Holding said that the discoveries made in rattlesnakes and ground squirrels help to contextualize the coevolutionary process that produces nature’s diversity of species and their traits, according to the Science Lecture Series website.

To understand coevolution, Merriam-Webster dictionary defines it as “evolution involving successive changes in two or more ecologically interdependent species that affect their interactions.”

Species that are closely associated – in this case, the squirrels and the rattlesnakes – can impact one another’s ability to change over time. The poisonous venom of the rattlesnakes has incited profound changes in the squirrels’ ability to survive and overcome their predators.

For example, the squirrels rub their predators’ shedded skin on their bodies. This “hides” the scent of the squirrel from the snake and makes it harder for the snake to locate its prey.

This adaption has evolved over time and occurs over populations of California Ground Squirrels.
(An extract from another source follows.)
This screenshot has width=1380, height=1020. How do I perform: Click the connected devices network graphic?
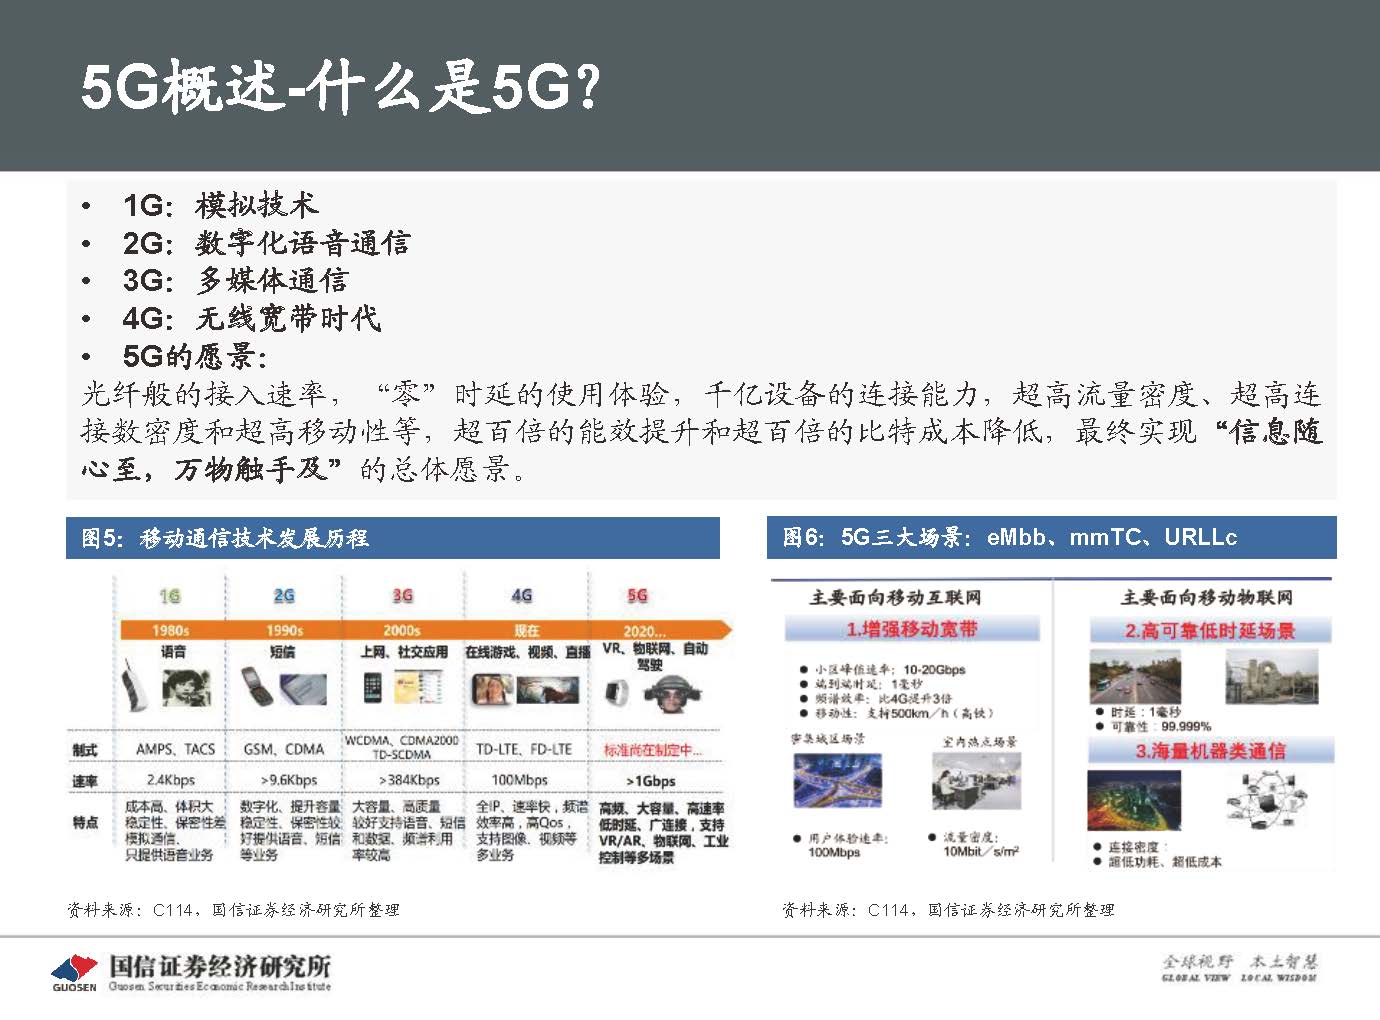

Holding will be defending his findings in a few weeks at OSU. If his thesis is approved, he is finished with the degree-earning stages of his training and can begin to apply for jobs that require a Ph.D., Holding explained.

“My goal is to become a professor at a university, and therefore I need a Ph.D.,” Holding said. “My research will later be published in scientific journals so that it becomes a part of the knowledge base on how predators and their prey evolve.”

Dr. Shala Hankison, the previous coordinator of the lecture series, said she loved the lecture. She said it was great to see a combination of molecular and ecological techniques as well as field and lab.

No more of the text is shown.